Réseaux de neurones artificiels
Sur le plan scientifique, les progrès dans ce domaine ont été exponentiels. Les modèles précédents s’appuyaient sur des matrices plus simples et étaient considérés comme peu puissants. Les plus récents font appel à des outils algorithmiques comme le gradient boosting. Ils exploitent par ailleurs des réseaux de neurones artificiels qui étudient des décennies de coups d’État et d’affrontements partout dans le monde en affinant les facteurs de risques au fur et à mesure.
“Il y a tellement de variables qui interagissent, explique Jonathan Powell, qui travaille sur CoupCast. Une machine peut analyser des milliers de points de données et le faire dans un contexte local mieux que ne pourra jamais le faire un chercheur humain.”
Par exemple, plusieurs de ces modèles ont découvert qu’il n’y avait pas de forte corrélation entre l’inégalité de revenus et l’insurrection ; des changements économiques ou climatiques radicaux joueraient un plus grand rôle.
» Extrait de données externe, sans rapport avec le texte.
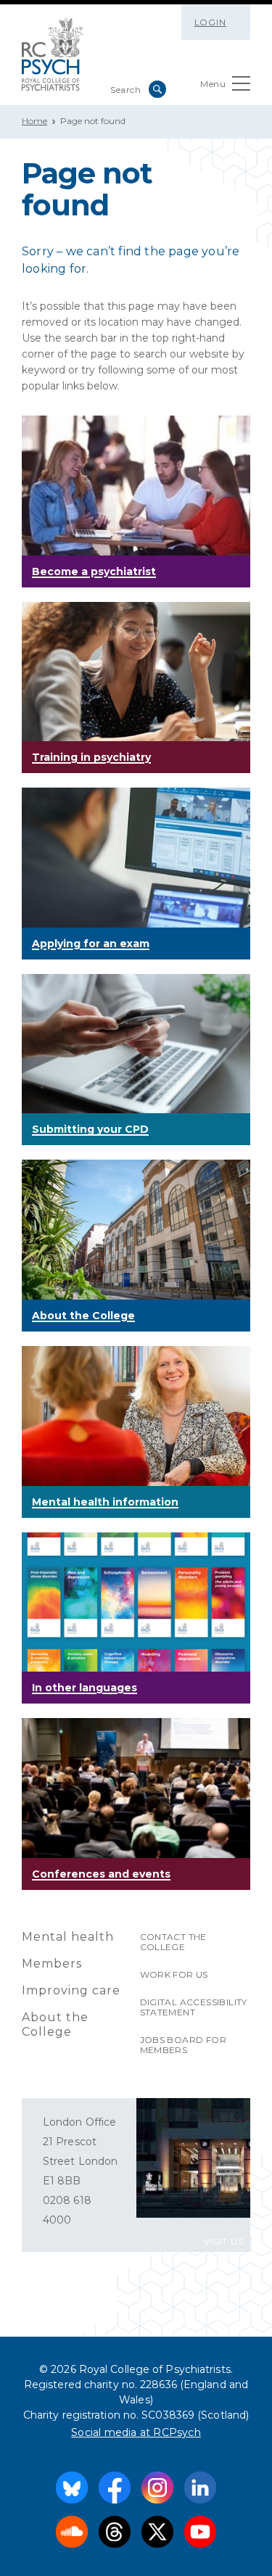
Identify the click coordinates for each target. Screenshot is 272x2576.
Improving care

Et paradoxalement, les tensions sur les réseaux sociaux ne constituent pas un indicateur fiable de troubles dans le monde réel. (D’après une théorie, à la veille de violences, beaucoup de gens seraient trop occupés ou auraient trop peur pour se lancer dans des diatribes en ligne.)
De la prédiction à la répression
Cependant, tous les spécialistes ne sont pas convaincus. Jonathan Bellish, directeur de One Earth Future, s’avoue déçu. Le problème, pour lui, tient en partie au fait qu’en dépit des données dont on dispose les violences électorales sont souvent localisées. Même les plus fervents partisans de la prédiction des troubles reconnaissent qu’il est plus probable de prédire des tendances globales que des événements précis.
Bellish et d’autres sceptiques mettent aussi en avant une conséquence embarrassante : les outils de prédiction pourraient servir à justifier que l’on réprime des manifestations pacifiques, en invoquant les résultats de l’IA comme prétexte. “C’est une inquiétude bien réelle”, souligne Powell.
D’autres admettent que le monde réel est parfois trop dynamique pour être modélisé. “Les acteurs réagissent, souligne Roudabeh Kishi. Si les gens changent de tactique, un modèle axé sur les données historiques passera à côté.”
Des outils d’alerte pour l’armée et les autorités
Le Pentagone, la CIA et le département d’État s’intéressent de près à ce domaine. En 2020, le département d’État a créé un centre d’analyse, la CIA recrute des consultants dans le secteur de l’IA et l’armée est embarquée dans plusieurs nouveaux projets.
Le mois dernier, les forces américaines du Pacifique ont annoncé avoir développé un logiciel apparemment capable de déterminer à l’avance quelles actions des États-Unis risquaient de contrarier la Chine. Et en août, le général Glen VanHerck a dévoilé les derniers essais de la Global Information Dominance Experiment [“Expérience mondiale de domination de l’information”], expérience où une IA s’inspire des grands conflits du passé pour prédire où pourraient se produire les prochains.
En revanche, le FBI et le ministère de la Sécurité intérieure se sont montrés moins enclins à adopter ces modèles. Cette répugnance serait une erreur, à en croire les partisans de la prédiction. “Ce n’est pas parfait, et ça peut coûter cher, conclut Himelfarb, de PeaceTech. Mais le potentiel inexploité est gigantesque en termes d’alerte avancée et d’intervention. Ces outils ne peuvent plus juste être considérés comme des options.”